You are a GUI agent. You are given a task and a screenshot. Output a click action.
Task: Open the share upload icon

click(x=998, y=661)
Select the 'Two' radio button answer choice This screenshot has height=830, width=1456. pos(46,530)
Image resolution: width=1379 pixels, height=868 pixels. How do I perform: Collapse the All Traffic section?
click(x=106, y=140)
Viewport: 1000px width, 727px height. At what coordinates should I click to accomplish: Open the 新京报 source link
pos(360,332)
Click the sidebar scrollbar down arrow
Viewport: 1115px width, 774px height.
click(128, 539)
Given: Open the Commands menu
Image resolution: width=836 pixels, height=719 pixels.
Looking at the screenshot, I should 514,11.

──────────────────────────────

# Task directions
Everything from the line with "Select the 'Two'" to the end of the listing, and only that, is to be set down exactly, line by line.

# Output below
Select the 'Two' radio button answer choice This screenshot has height=830, width=1456. pos(46,530)
Image resolution: width=1379 pixels, height=868 pixels. How do I perform: Collapse the All Traffic section?
click(x=106, y=140)
Viewport: 1000px width, 727px height. At what coordinates should I click to accomplish: Open the 新京报 source link
pos(360,332)
Click the sidebar scrollbar down arrow
Viewport: 1115px width, 774px height.
click(128, 539)
Given: Open the Commands menu
Image resolution: width=836 pixels, height=719 pixels.
Looking at the screenshot, I should 514,11.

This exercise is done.